> _AIM OF THE TASK_
Reproduce the data below in full, changing "Validate button" to "Submit button" and leaving every other line as it is.

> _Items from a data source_

________________________

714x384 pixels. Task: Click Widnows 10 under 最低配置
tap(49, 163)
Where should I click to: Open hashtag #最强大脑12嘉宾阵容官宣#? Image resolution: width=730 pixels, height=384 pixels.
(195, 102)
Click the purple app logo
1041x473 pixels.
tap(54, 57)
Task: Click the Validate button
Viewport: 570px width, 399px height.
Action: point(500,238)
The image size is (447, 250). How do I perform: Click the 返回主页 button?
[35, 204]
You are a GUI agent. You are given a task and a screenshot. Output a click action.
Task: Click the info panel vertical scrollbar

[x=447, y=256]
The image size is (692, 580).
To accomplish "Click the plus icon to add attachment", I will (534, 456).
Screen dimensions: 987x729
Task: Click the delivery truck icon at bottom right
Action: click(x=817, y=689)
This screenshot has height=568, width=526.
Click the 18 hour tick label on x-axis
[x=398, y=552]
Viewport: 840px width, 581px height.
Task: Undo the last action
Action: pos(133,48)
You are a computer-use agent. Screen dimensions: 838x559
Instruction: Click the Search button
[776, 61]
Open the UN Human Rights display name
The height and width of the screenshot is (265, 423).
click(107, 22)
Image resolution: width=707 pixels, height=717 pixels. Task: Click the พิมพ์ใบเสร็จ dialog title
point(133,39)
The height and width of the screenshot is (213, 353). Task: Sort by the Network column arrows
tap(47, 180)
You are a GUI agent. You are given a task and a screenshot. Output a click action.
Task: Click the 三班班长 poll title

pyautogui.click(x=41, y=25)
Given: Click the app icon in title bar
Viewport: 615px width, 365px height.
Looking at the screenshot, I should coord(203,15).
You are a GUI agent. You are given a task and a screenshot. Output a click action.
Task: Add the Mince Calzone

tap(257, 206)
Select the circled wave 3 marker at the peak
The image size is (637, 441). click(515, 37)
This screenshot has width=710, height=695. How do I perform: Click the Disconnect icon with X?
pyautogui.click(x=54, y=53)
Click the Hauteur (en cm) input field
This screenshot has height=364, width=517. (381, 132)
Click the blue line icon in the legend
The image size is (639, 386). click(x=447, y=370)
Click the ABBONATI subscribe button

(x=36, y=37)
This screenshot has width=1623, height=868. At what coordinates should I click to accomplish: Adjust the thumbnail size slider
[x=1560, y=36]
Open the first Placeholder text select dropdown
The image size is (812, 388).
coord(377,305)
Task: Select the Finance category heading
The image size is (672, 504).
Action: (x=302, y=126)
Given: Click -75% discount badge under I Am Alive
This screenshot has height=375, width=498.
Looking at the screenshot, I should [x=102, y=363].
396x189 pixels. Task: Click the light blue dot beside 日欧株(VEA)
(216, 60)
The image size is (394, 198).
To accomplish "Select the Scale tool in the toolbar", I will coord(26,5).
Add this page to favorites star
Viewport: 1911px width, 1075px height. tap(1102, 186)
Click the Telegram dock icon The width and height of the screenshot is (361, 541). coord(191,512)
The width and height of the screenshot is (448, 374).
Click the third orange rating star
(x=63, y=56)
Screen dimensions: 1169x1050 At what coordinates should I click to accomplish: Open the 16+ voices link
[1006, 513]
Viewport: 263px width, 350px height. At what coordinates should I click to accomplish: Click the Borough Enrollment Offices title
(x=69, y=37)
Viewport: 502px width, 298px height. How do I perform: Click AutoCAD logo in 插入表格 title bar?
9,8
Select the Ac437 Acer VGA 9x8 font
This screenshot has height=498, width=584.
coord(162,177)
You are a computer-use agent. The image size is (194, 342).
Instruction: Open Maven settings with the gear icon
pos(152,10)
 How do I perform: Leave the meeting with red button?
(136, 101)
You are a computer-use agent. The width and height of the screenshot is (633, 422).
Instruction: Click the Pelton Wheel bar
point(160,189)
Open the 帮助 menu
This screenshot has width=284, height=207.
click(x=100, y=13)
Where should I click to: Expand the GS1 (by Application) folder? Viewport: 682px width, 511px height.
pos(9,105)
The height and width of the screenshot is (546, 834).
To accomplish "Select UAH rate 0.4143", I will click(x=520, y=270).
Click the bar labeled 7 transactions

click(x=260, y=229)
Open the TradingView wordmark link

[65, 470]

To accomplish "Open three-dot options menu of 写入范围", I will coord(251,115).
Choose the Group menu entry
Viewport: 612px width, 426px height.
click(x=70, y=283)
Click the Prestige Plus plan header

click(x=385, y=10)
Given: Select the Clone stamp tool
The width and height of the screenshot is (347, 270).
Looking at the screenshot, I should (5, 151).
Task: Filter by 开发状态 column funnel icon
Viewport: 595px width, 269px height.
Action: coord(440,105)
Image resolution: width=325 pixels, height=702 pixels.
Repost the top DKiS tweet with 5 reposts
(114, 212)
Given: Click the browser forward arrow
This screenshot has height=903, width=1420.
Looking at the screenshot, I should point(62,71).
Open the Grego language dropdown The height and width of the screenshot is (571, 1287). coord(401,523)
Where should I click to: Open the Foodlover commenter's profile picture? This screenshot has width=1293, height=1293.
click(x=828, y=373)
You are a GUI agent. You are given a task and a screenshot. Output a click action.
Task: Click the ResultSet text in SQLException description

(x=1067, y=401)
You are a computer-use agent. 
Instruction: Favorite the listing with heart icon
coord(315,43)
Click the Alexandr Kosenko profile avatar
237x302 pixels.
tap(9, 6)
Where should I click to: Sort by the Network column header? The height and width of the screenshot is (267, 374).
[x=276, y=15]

________________________

> _WRITTEN RESPONSE_
714x384 pixels. Task: Click Widnows 10 under 最低配置
tap(49, 163)
Where should I click to: Open hashtag #最强大脑12嘉宾阵容官宣#? Image resolution: width=730 pixels, height=384 pixels.
(195, 102)
Click the purple app logo
1041x473 pixels.
tap(54, 57)
Task: Click the Submit button
Viewport: 570px width, 399px height.
Action: point(500,238)
The image size is (447, 250). How do I perform: Click the 返回主页 button?
[35, 204]
You are a GUI agent. You are given a task and a screenshot. Output a click action.
Task: Click the info panel vertical scrollbar

[x=447, y=256]
The image size is (692, 580).
To accomplish "Click the plus icon to add attachment", I will (534, 456).
Screen dimensions: 987x729
Task: Click the delivery truck icon at bottom right
Action: click(x=817, y=689)
This screenshot has height=568, width=526.
Click the 18 hour tick label on x-axis
[x=398, y=552]
Viewport: 840px width, 581px height.
Task: Undo the last action
Action: pos(133,48)
You are a computer-use agent. Screen dimensions: 838x559
Instruction: Click the Search button
[776, 61]
Open the UN Human Rights display name
The height and width of the screenshot is (265, 423).
click(107, 22)
Image resolution: width=707 pixels, height=717 pixels. Task: Click the พิมพ์ใบเสร็จ dialog title
point(133,39)
The height and width of the screenshot is (213, 353). Task: Sort by the Network column arrows
tap(47, 180)
You are a GUI agent. You are given a task and a screenshot. Output a click action.
Task: Click the 三班班长 poll title

pyautogui.click(x=41, y=25)
Given: Click the app icon in title bar
Viewport: 615px width, 365px height.
Looking at the screenshot, I should coord(203,15).
You are a GUI agent. You are given a task and a screenshot. Output a click action.
Task: Add the Mince Calzone

tap(257, 206)
Select the circled wave 3 marker at the peak
The image size is (637, 441). click(515, 37)
This screenshot has width=710, height=695. How do I perform: Click the Disconnect icon with X?
pyautogui.click(x=54, y=53)
Click the Hauteur (en cm) input field
This screenshot has height=364, width=517. (381, 132)
Click the blue line icon in the legend
The image size is (639, 386). click(x=447, y=370)
Click the ABBONATI subscribe button

(x=36, y=37)
This screenshot has width=1623, height=868. At what coordinates should I click to accomplish: Adjust the thumbnail size slider
[x=1560, y=36]
Open the first Placeholder text select dropdown
The image size is (812, 388).
coord(377,305)
Task: Select the Finance category heading
The image size is (672, 504).
Action: (x=302, y=126)
Given: Click -75% discount badge under I Am Alive
This screenshot has height=375, width=498.
Looking at the screenshot, I should [x=102, y=363].
396x189 pixels. Task: Click the light blue dot beside 日欧株(VEA)
(216, 60)
The image size is (394, 198).
To accomplish "Select the Scale tool in the toolbar", I will coord(26,5).
Add this page to favorites star
Viewport: 1911px width, 1075px height. tap(1102, 186)
Click the Telegram dock icon The width and height of the screenshot is (361, 541). coord(191,512)
The width and height of the screenshot is (448, 374).
Click the third orange rating star
(x=63, y=56)
Screen dimensions: 1169x1050 At what coordinates should I click to accomplish: Open the 16+ voices link
[1006, 513]
Viewport: 263px width, 350px height. At what coordinates should I click to accomplish: Click the Borough Enrollment Offices title
(x=69, y=37)
Viewport: 502px width, 298px height. How do I perform: Click AutoCAD logo in 插入表格 title bar?
9,8
Select the Ac437 Acer VGA 9x8 font
This screenshot has height=498, width=584.
coord(162,177)
You are a computer-use agent. The image size is (194, 342).
Instruction: Open Maven settings with the gear icon
pos(152,10)
 How do I perform: Leave the meeting with red button?
(136, 101)
You are a computer-use agent. The width and height of the screenshot is (633, 422).
Instruction: Click the Pelton Wheel bar
point(160,189)
Open the 帮助 menu
This screenshot has width=284, height=207.
click(x=100, y=13)
Where should I click to: Expand the GS1 (by Application) folder? Viewport: 682px width, 511px height.
pos(9,105)
The height and width of the screenshot is (546, 834).
To accomplish "Select UAH rate 0.4143", I will click(x=520, y=270).
Click the bar labeled 7 transactions

click(x=260, y=229)
Open the TradingView wordmark link

[65, 470]

To accomplish "Open three-dot options menu of 写入范围", I will coord(251,115).
Choose the Group menu entry
Viewport: 612px width, 426px height.
click(x=70, y=283)
Click the Prestige Plus plan header

click(x=385, y=10)
Given: Select the Clone stamp tool
The width and height of the screenshot is (347, 270).
Looking at the screenshot, I should (5, 151).
Task: Filter by 开发状态 column funnel icon
Viewport: 595px width, 269px height.
Action: coord(440,105)
Image resolution: width=325 pixels, height=702 pixels.
Repost the top DKiS tweet with 5 reposts
(114, 212)
Given: Click the browser forward arrow
This screenshot has height=903, width=1420.
Looking at the screenshot, I should point(62,71).
Open the Grego language dropdown The height and width of the screenshot is (571, 1287). coord(401,523)
Where should I click to: Open the Foodlover commenter's profile picture? This screenshot has width=1293, height=1293.
click(x=828, y=373)
You are a GUI agent. You are given a task and a screenshot. Output a click action.
Task: Click the ResultSet text in SQLException description

(x=1067, y=401)
You are a computer-use agent. 
Instruction: Favorite the listing with heart icon
coord(315,43)
Click the Alexandr Kosenko profile avatar
237x302 pixels.
tap(9, 6)
Where should I click to: Sort by the Network column header? The height and width of the screenshot is (267, 374).
[x=276, y=15]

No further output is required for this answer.